Seventeen is the latest publication to be impacted by Hearst’s new “digital-first” strategy. The magazine had already been cut from a monthly to six print issues per year. It will now publish an unspecified number of issues per year, “pegged to news events and key moments in readers’ lives.” The only confirmed issue for 2019 is one centered around prom season. “Our focus will be on the brand’s two-plus million unique visitors and more than 12 million followers across social media,” a Hearst spokeswoman told WWD. Seventeen has seen its readership fall significantly across most channels. Print and web readership are down 15 percent and 23 percent year-to-date according to figures from the MPA. While its mobile web viewership is up 10 percent, video viewership, which is on the rise at many publications, is down 42 percent.
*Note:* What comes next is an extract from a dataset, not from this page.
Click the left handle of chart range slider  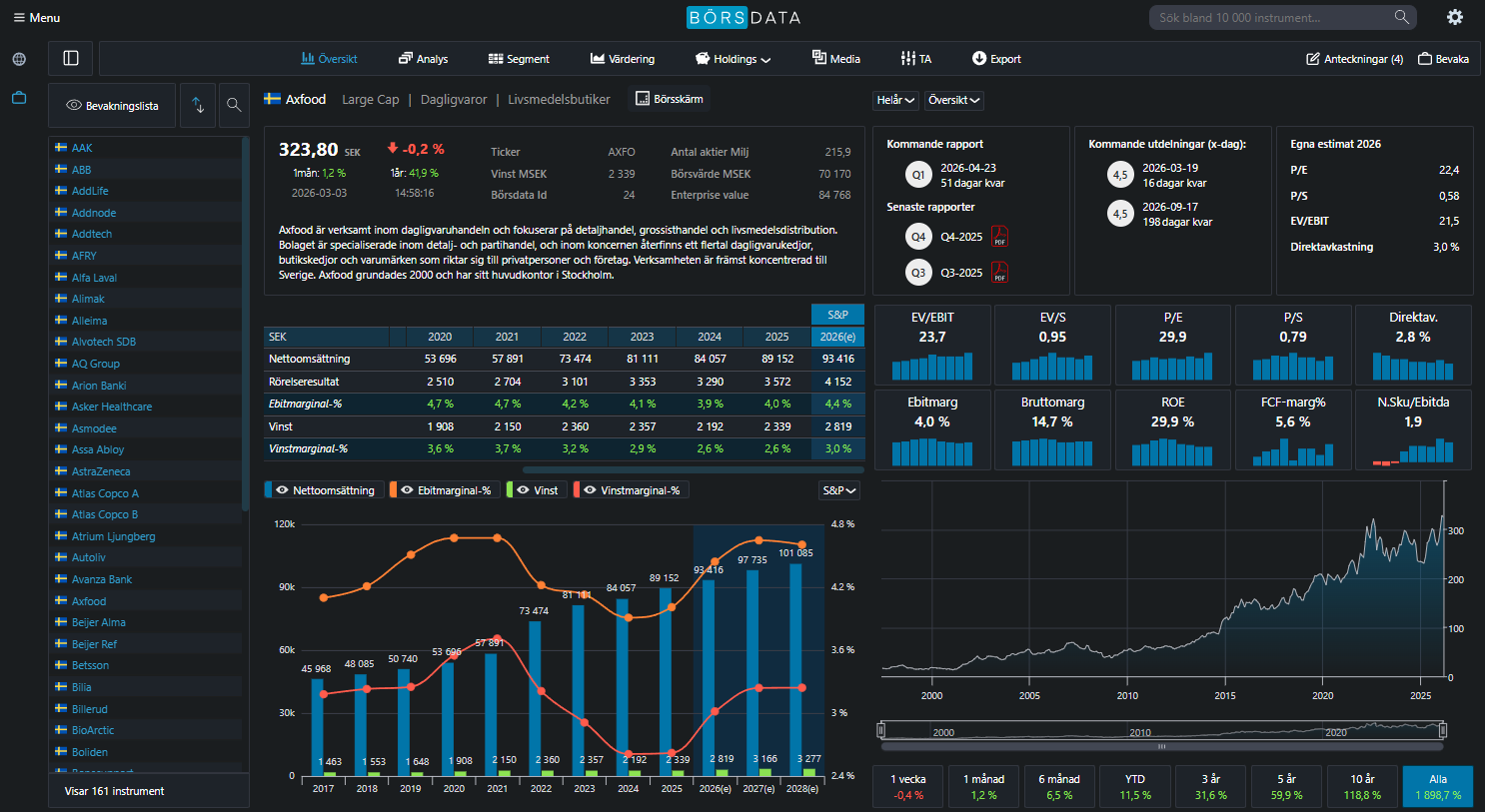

Art Media Holdings, the owner of ARTnews, Art in America, ANTIQUES and MODERN Magazine, has been acquired by Penske Media Corporation. Penske’s stable of print and digital properties already includes Rolling Stone, Variety, WWD, Deadline and IndieWire. The financial terms of the deal were not disclosed. A statement from Penske says that the acquisition of the Art Media Holdings titles will open up opportunities for the company to create a data and analytics business and a B2B events business as well as augmenting its digital strategy. ARTnews has been published since 1902, and Art in America was founded in 1913. With the addition of the new brands, Penske says it will become the largest employer of art journalists in the world.


The biggest winner in the midterm elections was the advertising industry. Kantar Media reports that $5.25 billion was spent on political ads during the recent election cycle, an increase of 78 percent over the 2014 midterms, and a jump of 20 percent over the amount spent on the 2016 presidential election. Local broadcast TV took in $3.1 billion and local cable accounted for $1.2 billion of the total. Digital ads came in third at $950 million, but that figure represents a 46 percent jump from 2016 and is almost four times as much as 2014’s $250 million. Democrats spent a little more than Republicans (53 percent vs. 46 percent). Healthcare was the big focus of Democrat-funded advertising, while tax reform, immigration and record levels of employment dominated on the Republican side.